▸ Exercise aim: Out of the data below, copy every line with the string "pixels".

(Records from a dataset)
===============

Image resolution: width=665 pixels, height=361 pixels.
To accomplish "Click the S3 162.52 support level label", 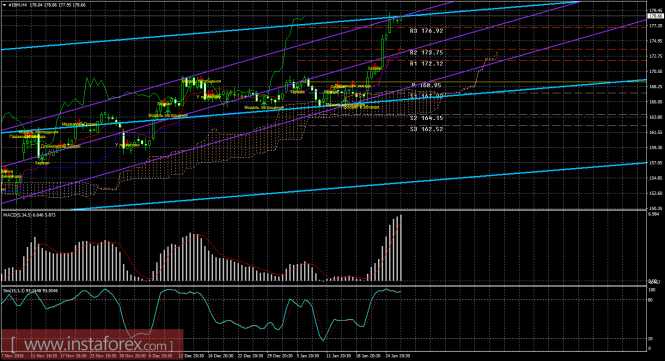I will pos(426,129).
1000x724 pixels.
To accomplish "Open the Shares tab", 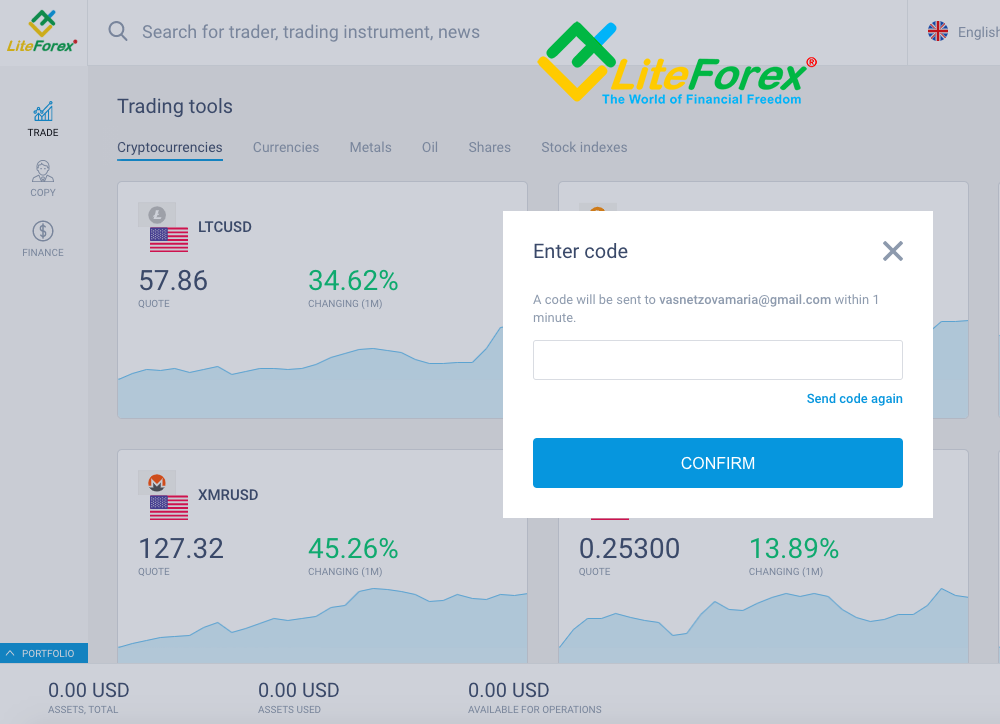I will click(489, 147).

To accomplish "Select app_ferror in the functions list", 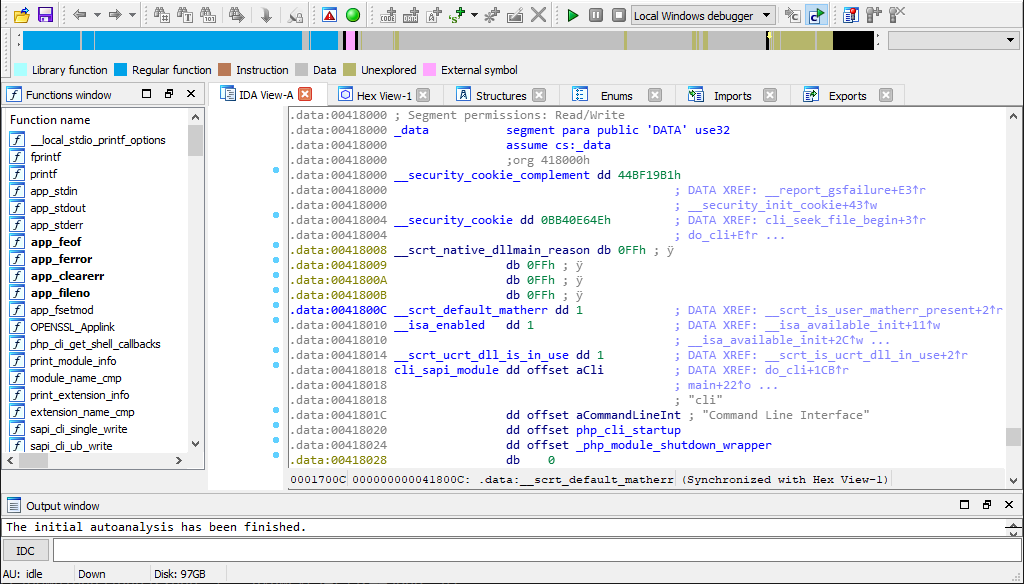I will (61, 259).
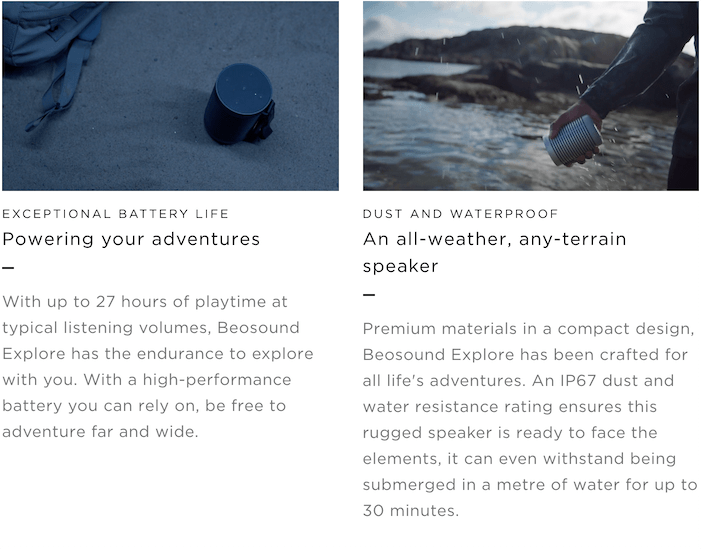The width and height of the screenshot is (701, 549).
Task: Click the 'Powering your adventures' heading
Action: (131, 239)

===============

▸ Reply to the task:
Image resolution: width=665 pixels, height=361 pixels.
1000x724 pixels.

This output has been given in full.